(Actions to take)
• 1. Answer these questions from the forum post:
(a) According to the letter the poster's attorney sent, what must he give her, and what must happen to his visits?
(b) On what evening did he call saying he planned to sleep in the garage?
(c) Where does the poster say she and he both work?
• 2. Retype the forum post, everything from "# settlement conference" down to "do to prepare?", without changing any characters.

# settlement conference scheduled



## minnesota59 (Apr 3, 2015)

I have a settlement conference scheduled for this week… does anyone know what I should do to prepare? 

A "smallish" update. Since my estranged husband moved in with his whatever she is, he has continued to ask to have a "conversation with me" saying he has no agenda... I have informed my atty, she tells me that yes indeed, he DOES have an agenda. He has come out to the house many times stating that because he is on the mortgage he is allowed to and "might even stay". My atty sent his atty a letter stating that he needs to give me advanced notice, and it needs to be mutually agreed upon. On Tuesday evening, he called saying he was planning on coming here and sleeping in the garage!!(overnight? where was he planning on showering??) "Its time" he texted to my daughter. I responded to him verbally that no, I am not agreeing to you doing that, and that if he did I would call the police. He showed up anyway!!! I refused to answer when he came knocking at the door…he left.
Before my atty sent the letter,the times he has been out here he has been mostly drinking/drunk. He always wants to engage me in conversations when all I want him to do is leave me ALONE. I've told him that talking with him makes me literally sick to my stomach..but how does that get through to someone who has been drinking?? It's bad enough that we work in the same building and I am forced to see him at times during the day…


----------

(Material provided)
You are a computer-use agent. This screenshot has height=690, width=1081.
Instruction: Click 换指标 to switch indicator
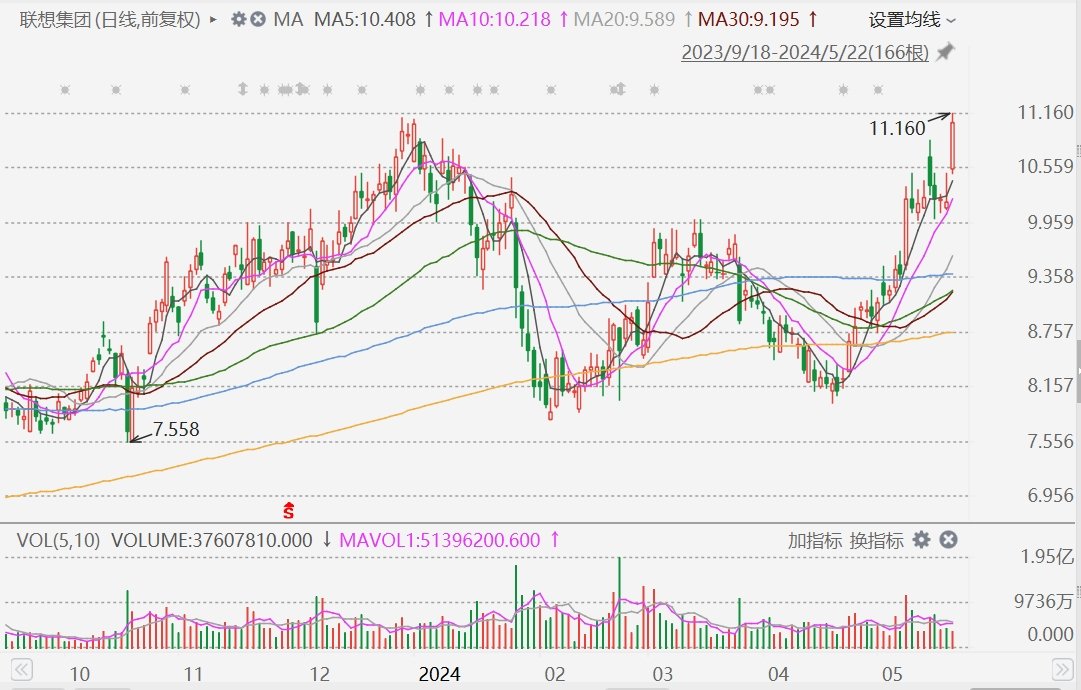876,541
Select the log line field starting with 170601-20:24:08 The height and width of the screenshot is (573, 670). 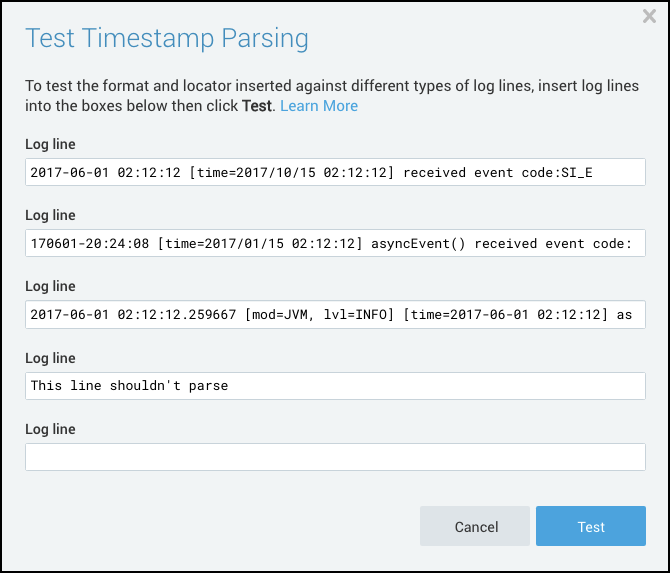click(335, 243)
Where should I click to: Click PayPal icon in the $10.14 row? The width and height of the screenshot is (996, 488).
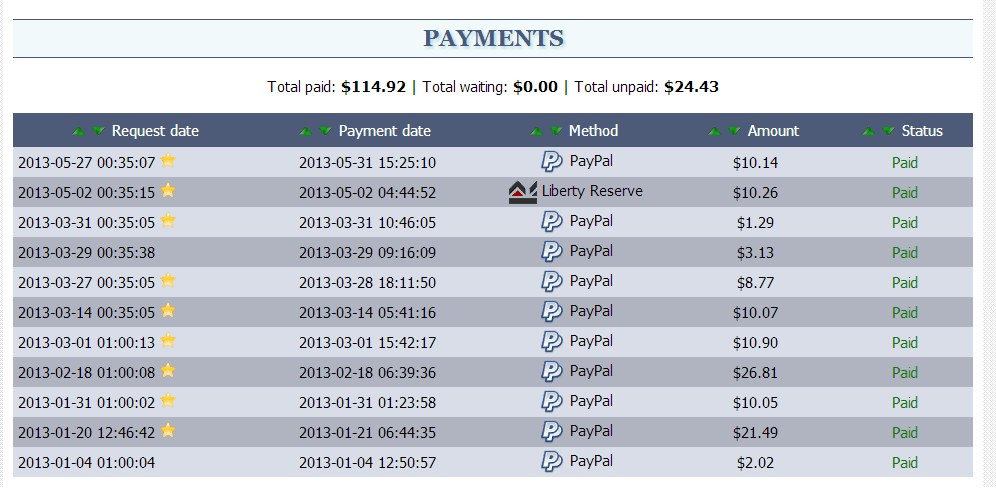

(Answers)
• 1.
(a) He must give her advanced notice, and it must be mutually agreed upon.
(b) Tuesday evening.
(c) In the same building.

• 2.
# settlement conference scheduled



## minnesota59 (Apr 3, 2015)

I have a settlement conference scheduled for this week… does anyone know what I should do to prepare?